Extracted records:
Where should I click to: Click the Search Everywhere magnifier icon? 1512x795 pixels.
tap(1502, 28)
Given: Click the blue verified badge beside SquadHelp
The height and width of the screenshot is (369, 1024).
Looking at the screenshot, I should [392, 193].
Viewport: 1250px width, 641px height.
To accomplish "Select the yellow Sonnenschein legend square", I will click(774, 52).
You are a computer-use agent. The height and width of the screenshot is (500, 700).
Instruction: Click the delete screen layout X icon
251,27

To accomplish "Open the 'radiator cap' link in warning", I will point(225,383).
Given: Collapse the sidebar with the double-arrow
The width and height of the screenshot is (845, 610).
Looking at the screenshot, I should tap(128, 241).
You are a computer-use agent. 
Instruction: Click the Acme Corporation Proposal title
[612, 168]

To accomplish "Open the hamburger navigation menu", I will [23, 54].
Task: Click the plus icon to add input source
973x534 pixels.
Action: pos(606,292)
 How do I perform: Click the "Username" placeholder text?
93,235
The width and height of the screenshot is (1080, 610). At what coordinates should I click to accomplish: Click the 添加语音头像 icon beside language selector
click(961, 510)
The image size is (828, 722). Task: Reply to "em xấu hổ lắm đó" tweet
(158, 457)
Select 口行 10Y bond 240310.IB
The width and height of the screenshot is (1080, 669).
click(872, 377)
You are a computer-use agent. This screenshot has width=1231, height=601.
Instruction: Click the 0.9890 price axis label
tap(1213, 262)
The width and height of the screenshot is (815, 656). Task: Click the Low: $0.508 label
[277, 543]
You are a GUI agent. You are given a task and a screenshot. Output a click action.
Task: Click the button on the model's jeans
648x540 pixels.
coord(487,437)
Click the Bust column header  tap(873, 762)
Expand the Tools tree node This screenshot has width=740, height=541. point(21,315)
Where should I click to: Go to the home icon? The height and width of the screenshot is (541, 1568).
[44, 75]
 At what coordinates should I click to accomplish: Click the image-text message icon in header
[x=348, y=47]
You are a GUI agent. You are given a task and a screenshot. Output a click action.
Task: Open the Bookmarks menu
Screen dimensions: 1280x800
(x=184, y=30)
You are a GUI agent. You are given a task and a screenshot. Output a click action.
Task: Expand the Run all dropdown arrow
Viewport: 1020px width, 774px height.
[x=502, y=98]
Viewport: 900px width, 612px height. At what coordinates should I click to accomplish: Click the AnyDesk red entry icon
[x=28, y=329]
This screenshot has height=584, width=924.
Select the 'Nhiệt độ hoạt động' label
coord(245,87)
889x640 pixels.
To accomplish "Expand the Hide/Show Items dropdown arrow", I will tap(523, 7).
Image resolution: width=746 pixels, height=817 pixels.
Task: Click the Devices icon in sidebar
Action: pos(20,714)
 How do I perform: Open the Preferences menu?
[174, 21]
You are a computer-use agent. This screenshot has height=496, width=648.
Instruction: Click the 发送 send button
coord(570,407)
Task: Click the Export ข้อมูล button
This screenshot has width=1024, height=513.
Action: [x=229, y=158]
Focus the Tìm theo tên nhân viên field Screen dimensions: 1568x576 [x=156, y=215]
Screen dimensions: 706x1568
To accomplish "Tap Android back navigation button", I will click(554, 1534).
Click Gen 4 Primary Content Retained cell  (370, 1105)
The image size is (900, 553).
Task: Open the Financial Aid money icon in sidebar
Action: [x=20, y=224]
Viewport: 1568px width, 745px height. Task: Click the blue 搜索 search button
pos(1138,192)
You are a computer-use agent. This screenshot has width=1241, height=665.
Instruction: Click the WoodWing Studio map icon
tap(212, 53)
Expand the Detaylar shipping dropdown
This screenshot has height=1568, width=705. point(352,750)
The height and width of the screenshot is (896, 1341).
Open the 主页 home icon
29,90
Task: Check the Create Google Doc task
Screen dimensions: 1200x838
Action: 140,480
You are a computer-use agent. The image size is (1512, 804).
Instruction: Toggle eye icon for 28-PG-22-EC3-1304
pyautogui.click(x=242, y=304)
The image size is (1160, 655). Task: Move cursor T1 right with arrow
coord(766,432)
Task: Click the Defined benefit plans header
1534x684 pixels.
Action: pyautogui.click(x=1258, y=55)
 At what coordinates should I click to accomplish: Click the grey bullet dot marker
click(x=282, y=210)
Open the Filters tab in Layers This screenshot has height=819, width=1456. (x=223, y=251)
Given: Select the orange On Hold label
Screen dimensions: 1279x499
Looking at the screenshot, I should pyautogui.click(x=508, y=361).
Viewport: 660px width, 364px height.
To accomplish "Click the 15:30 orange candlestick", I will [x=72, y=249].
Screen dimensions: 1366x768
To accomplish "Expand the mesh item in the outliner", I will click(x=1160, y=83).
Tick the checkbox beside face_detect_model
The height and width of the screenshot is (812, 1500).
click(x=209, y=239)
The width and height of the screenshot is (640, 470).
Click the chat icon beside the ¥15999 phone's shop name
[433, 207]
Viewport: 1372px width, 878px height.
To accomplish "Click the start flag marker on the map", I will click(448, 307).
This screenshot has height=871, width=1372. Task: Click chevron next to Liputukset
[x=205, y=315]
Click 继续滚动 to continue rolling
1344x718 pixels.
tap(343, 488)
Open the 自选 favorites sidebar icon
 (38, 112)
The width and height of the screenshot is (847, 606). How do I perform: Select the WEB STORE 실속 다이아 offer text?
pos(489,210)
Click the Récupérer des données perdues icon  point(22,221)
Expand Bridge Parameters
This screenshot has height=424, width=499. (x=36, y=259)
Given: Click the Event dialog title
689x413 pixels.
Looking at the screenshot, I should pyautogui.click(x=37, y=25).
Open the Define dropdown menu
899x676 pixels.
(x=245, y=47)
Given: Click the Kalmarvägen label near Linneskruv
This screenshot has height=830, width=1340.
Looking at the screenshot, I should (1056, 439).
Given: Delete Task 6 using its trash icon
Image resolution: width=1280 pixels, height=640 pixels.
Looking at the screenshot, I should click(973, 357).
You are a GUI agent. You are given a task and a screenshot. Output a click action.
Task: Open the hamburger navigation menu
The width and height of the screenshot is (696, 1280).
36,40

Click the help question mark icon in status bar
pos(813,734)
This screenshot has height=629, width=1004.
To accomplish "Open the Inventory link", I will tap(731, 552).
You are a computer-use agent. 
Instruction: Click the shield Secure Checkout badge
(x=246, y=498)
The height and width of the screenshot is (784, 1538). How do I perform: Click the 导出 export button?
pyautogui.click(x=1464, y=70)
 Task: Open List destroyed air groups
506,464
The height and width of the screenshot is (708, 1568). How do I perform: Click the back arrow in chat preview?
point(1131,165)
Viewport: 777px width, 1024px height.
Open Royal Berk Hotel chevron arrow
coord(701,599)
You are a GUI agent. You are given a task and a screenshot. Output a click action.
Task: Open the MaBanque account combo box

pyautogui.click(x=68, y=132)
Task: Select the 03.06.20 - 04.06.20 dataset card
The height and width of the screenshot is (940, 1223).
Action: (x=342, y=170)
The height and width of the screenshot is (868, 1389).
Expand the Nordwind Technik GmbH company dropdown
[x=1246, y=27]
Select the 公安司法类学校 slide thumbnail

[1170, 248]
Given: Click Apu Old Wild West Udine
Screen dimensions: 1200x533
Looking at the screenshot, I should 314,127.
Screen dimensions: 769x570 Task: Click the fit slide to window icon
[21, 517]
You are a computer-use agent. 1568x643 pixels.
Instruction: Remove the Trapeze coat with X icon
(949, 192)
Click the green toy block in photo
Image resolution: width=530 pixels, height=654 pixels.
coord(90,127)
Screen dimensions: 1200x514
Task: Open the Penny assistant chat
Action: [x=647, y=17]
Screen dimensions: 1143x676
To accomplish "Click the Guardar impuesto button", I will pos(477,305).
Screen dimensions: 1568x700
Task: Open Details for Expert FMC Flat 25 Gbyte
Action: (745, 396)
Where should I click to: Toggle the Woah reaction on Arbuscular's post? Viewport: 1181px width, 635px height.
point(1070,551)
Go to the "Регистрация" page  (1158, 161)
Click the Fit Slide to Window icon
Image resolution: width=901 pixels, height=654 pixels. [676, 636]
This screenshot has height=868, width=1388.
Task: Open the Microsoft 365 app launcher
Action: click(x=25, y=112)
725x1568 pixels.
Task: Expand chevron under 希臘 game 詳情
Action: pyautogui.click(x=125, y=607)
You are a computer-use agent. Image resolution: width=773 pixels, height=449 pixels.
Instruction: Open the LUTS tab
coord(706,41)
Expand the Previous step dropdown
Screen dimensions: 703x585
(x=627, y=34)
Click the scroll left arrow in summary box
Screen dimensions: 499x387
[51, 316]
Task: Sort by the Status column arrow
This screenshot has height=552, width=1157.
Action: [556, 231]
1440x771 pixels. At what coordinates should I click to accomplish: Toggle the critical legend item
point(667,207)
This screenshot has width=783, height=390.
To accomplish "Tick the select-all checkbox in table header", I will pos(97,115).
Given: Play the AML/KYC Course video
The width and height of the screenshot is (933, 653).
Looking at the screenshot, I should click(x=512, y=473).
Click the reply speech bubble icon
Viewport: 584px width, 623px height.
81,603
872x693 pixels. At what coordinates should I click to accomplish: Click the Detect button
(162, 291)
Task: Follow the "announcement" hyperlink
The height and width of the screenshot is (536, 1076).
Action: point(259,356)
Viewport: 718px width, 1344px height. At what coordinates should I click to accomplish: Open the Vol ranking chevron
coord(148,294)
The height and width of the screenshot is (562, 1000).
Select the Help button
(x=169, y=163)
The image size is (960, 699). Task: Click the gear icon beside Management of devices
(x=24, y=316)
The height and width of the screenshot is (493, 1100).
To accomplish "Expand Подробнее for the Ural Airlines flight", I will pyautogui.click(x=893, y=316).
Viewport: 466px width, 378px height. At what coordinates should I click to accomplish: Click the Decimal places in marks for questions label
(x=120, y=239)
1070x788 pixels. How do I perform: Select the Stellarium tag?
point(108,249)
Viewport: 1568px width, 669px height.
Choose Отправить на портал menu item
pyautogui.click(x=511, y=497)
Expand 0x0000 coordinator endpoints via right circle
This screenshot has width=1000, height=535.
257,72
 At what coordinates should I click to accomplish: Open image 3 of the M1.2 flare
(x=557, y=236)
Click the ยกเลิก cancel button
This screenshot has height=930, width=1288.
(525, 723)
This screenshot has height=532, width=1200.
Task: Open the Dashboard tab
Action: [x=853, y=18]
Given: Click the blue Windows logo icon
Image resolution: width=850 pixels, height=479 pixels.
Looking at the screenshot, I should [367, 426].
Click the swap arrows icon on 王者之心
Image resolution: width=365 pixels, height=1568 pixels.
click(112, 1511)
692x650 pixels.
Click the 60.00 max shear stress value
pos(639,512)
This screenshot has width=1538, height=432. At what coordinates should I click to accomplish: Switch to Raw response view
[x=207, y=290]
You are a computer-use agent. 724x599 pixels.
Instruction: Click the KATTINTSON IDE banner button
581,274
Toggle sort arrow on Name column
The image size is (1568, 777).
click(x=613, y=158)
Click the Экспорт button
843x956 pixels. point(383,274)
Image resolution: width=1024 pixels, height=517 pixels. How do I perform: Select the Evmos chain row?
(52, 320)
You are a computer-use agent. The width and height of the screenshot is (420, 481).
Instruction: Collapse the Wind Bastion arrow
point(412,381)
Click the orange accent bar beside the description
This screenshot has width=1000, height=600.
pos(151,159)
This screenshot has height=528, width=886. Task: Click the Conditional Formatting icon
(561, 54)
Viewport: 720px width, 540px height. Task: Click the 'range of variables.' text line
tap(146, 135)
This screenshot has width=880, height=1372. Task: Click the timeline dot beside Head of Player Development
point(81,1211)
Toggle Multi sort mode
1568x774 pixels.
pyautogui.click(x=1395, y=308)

Task goal
Find every line in the records that has the word "navigation". Copy those lines.

Final answer
To accomplish "Open the hamburger navigation menu", I will [23, 54].
To accomplish "Tap Android back navigation button", I will click(554, 1534).
Task: Open the hamburger navigation menu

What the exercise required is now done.